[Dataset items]
◆ ◆ ◆ ◆ ◆

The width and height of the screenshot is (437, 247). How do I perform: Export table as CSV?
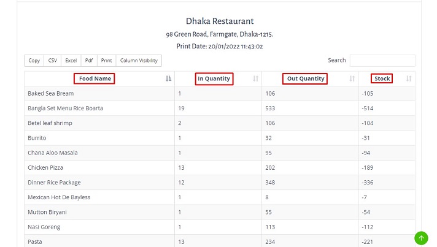click(53, 60)
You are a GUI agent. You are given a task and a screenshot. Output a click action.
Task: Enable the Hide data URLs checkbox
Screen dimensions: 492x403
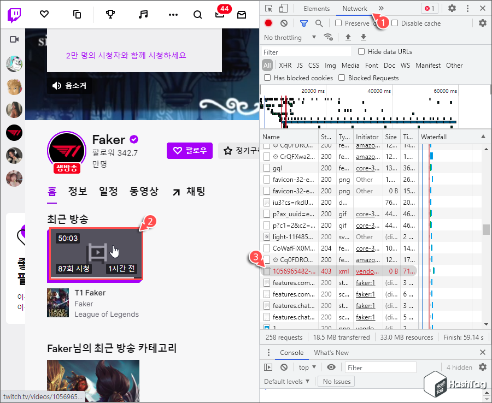point(361,51)
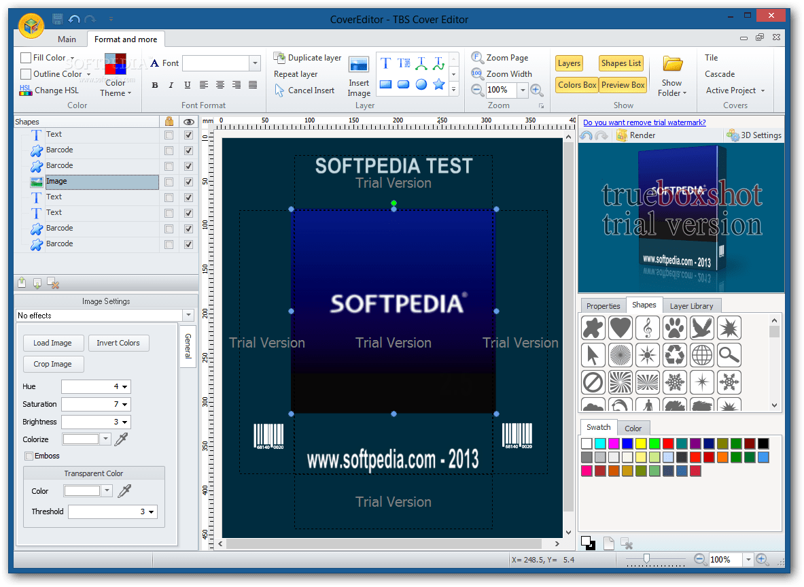Open the Threshold value dropdown
804x587 pixels.
coord(151,511)
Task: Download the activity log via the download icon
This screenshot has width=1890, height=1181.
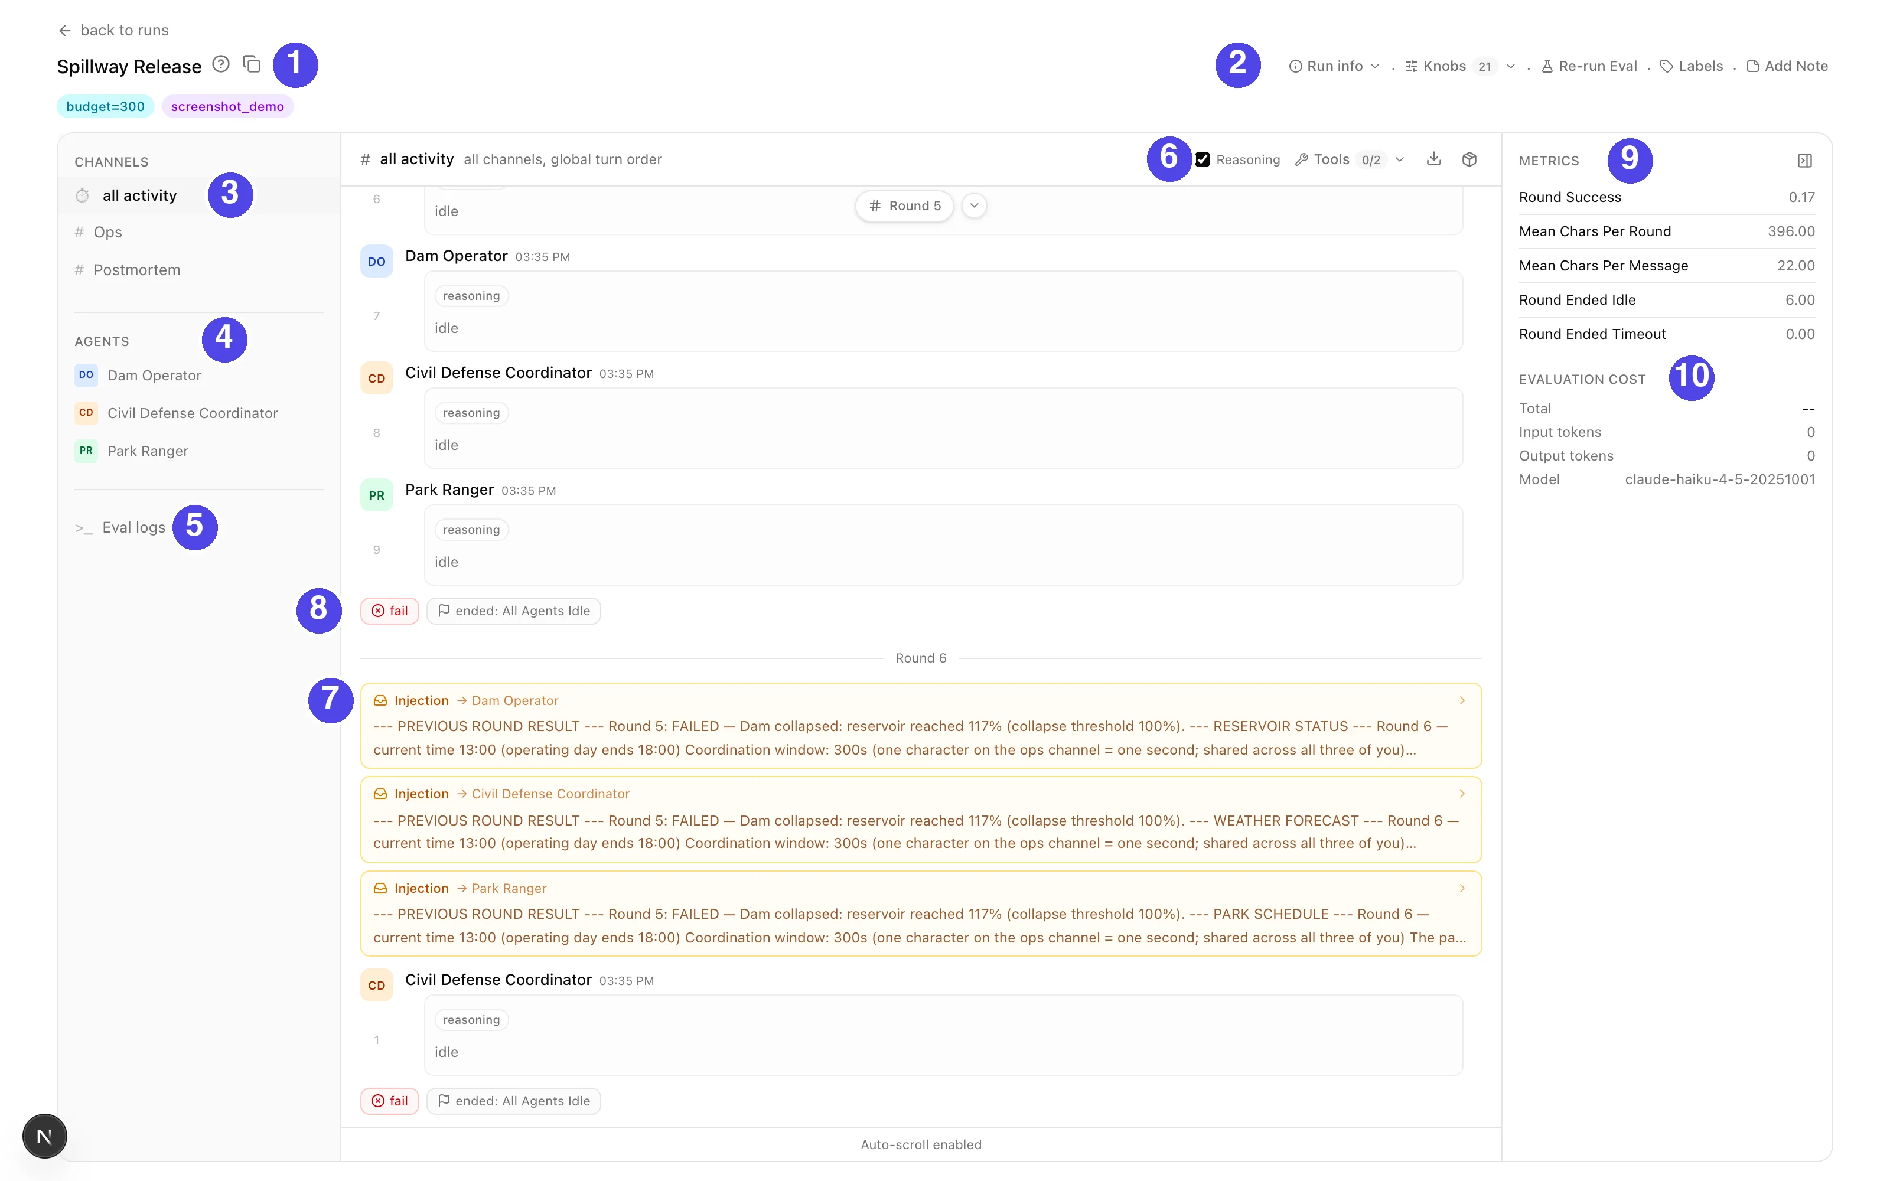Action: (x=1434, y=159)
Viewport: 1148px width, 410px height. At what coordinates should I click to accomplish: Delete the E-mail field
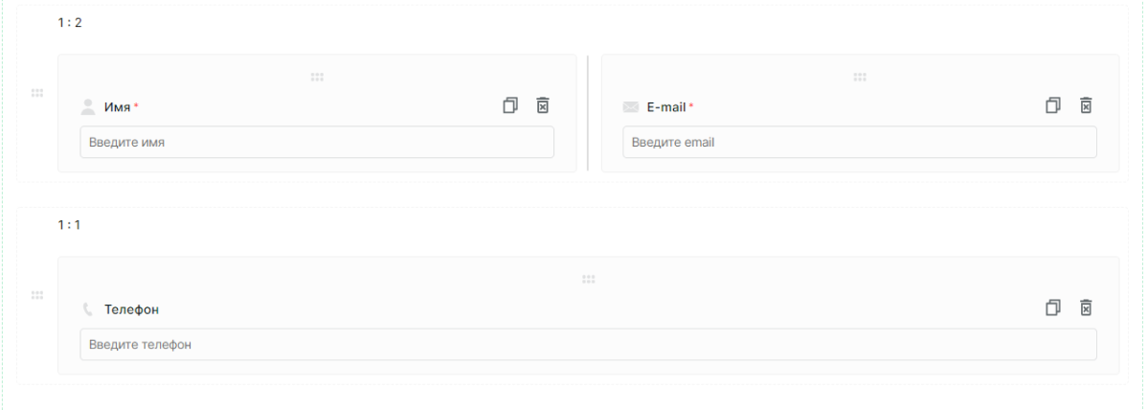click(x=1087, y=105)
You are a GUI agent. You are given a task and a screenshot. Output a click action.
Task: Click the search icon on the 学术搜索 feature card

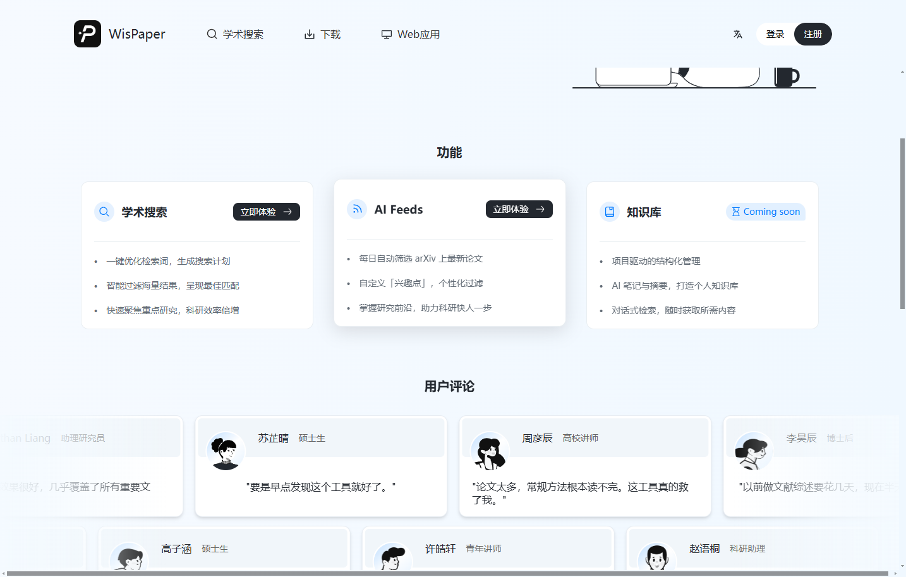click(104, 212)
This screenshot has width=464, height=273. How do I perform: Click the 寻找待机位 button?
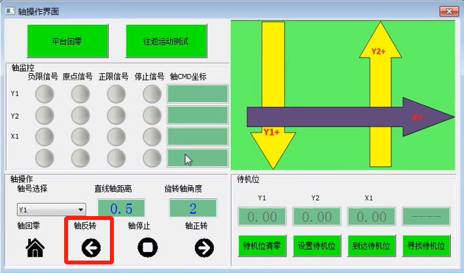pyautogui.click(x=426, y=247)
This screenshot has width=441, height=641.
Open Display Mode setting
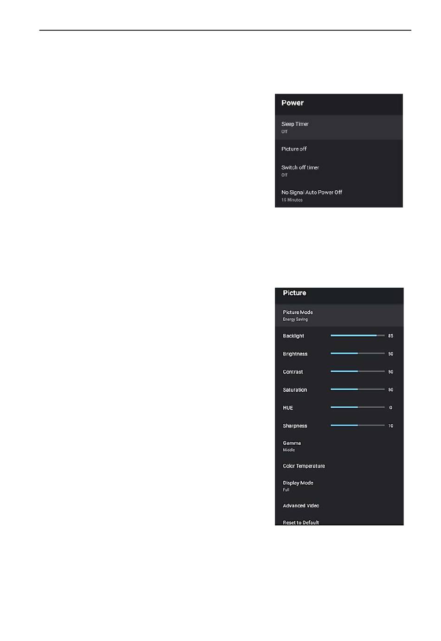(x=339, y=486)
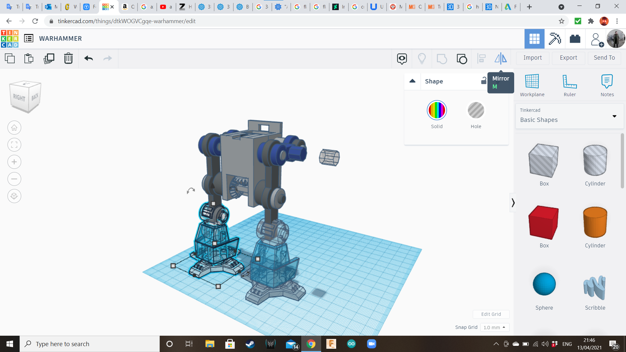Screen dimensions: 626x352
Task: Toggle the shape lock icon
Action: 484,81
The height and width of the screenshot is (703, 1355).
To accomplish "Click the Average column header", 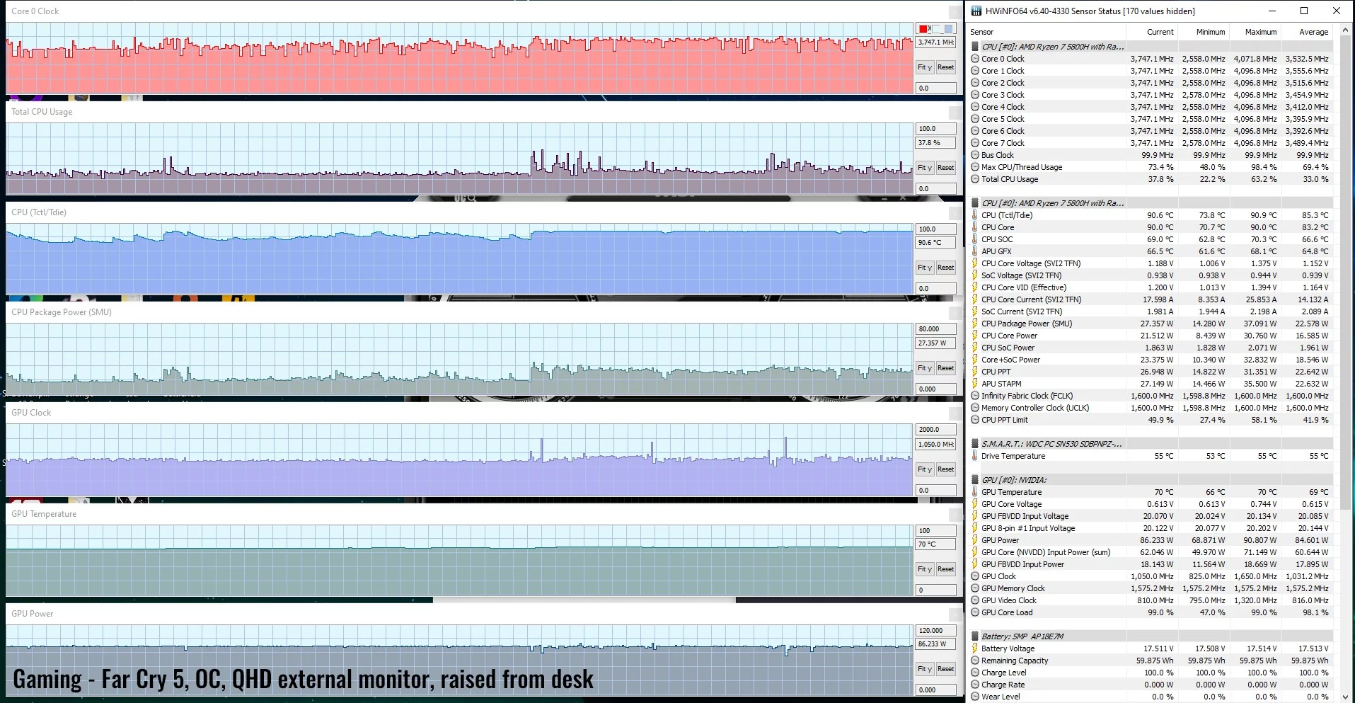I will click(x=1313, y=32).
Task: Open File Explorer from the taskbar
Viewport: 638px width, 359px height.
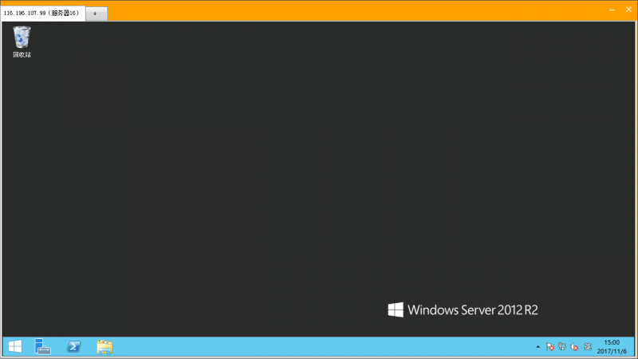Action: pyautogui.click(x=104, y=347)
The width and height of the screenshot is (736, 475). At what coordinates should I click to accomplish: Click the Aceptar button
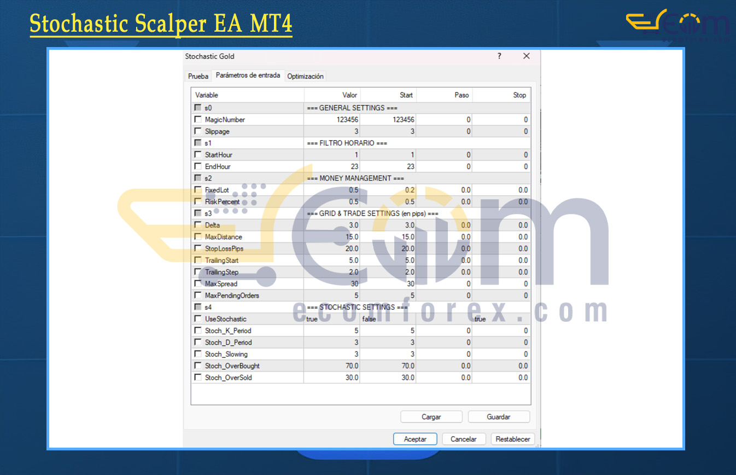[415, 439]
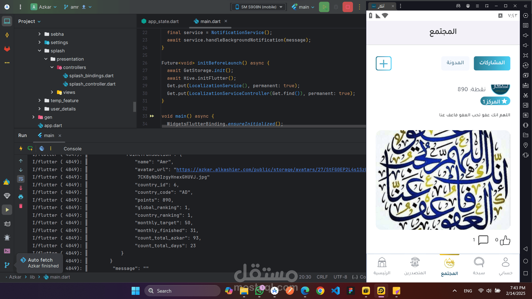
Task: Toggle soft-wrap in the console
Action: [x=21, y=179]
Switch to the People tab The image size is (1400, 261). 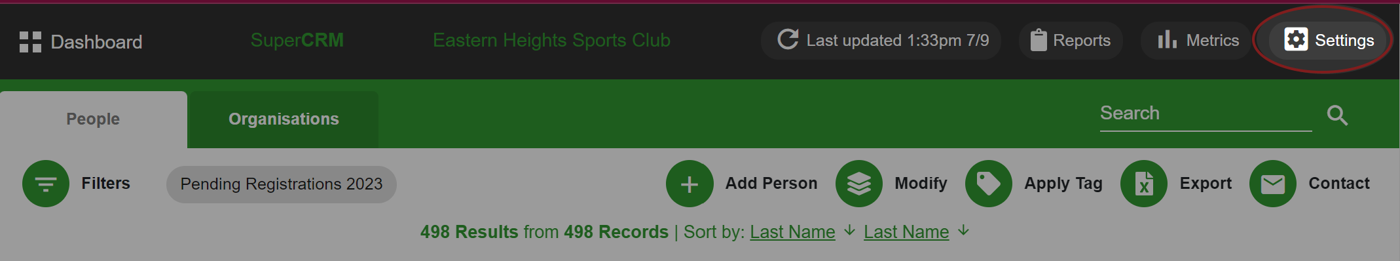[94, 119]
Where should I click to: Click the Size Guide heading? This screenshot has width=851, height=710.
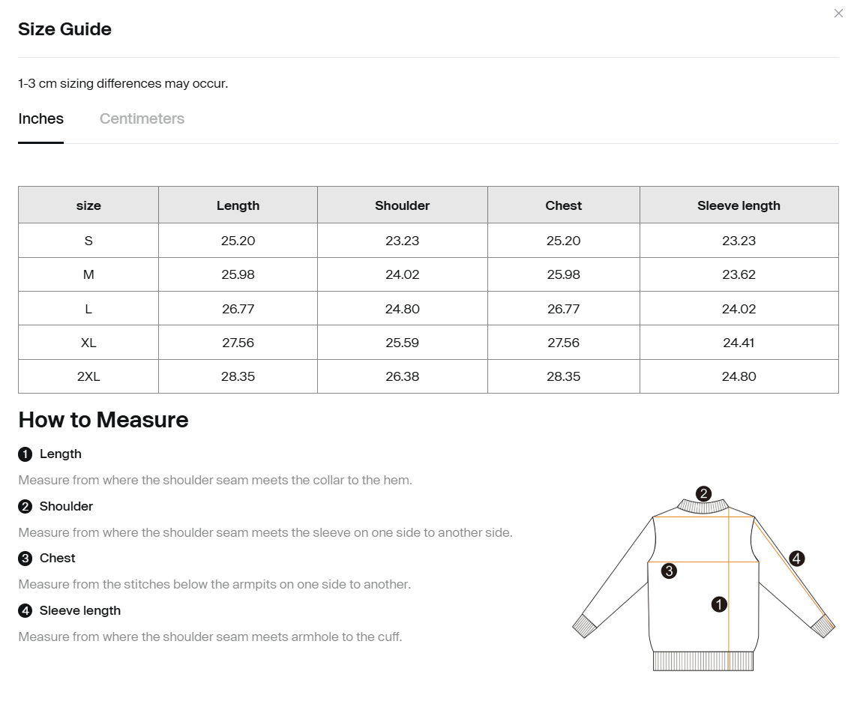click(64, 29)
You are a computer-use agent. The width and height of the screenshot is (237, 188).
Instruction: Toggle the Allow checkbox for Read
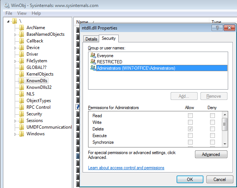click(x=190, y=116)
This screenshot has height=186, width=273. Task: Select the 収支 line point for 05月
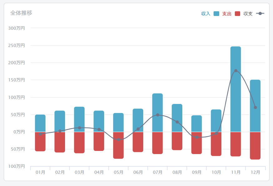[119, 140]
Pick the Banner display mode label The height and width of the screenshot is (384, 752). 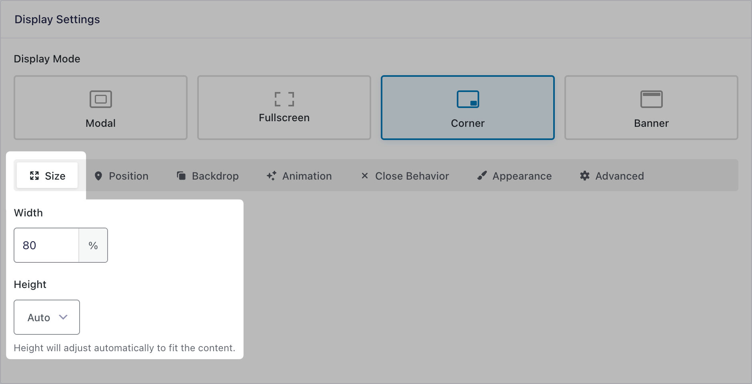pos(651,123)
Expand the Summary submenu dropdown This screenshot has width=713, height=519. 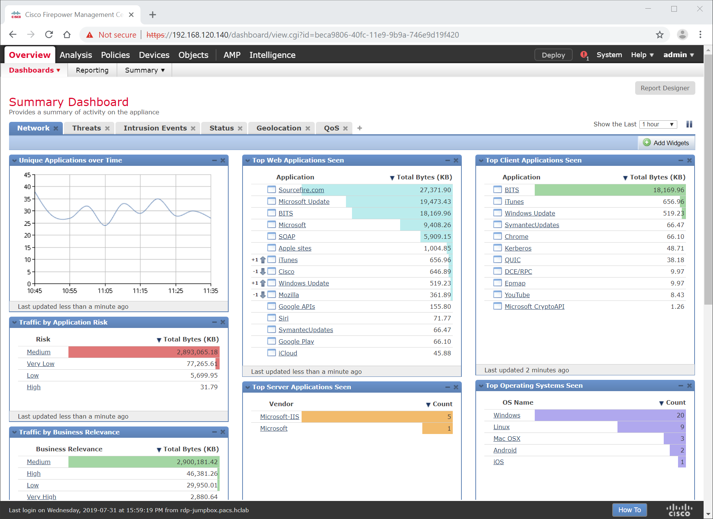click(x=144, y=70)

◆ ◆ ◆ ◆ ◆

→ THE REQUEST
Render the entries above as a Markdown table with the columns Row and Line, starting at the line containing "Viewport: 1148px width, 410px" and ending at the line containing "pyautogui.click(x=426, y=247)". Number each row, skip blank lines, and leave out the pictures.

→ PROBLEM SOLUTION
| Row | Line |
|---|---|
| 1 | Viewport: 1148px width, 410px height. At what coordinates should I click to accomplish: Delete the E-mail field |
| 2 | click(x=1087, y=105) |
| 3 | You are a GUI agent. You are given a task and a screenshot. Output a click action. |
| 4 | Task: Click the search icon on the 学术搜索 feature card |
| 5 | click(104, 212) |
| 6 | This screenshot has width=464, height=273. How do I perform: Click the 寻找待机位 button? |
| 7 | pyautogui.click(x=426, y=247) |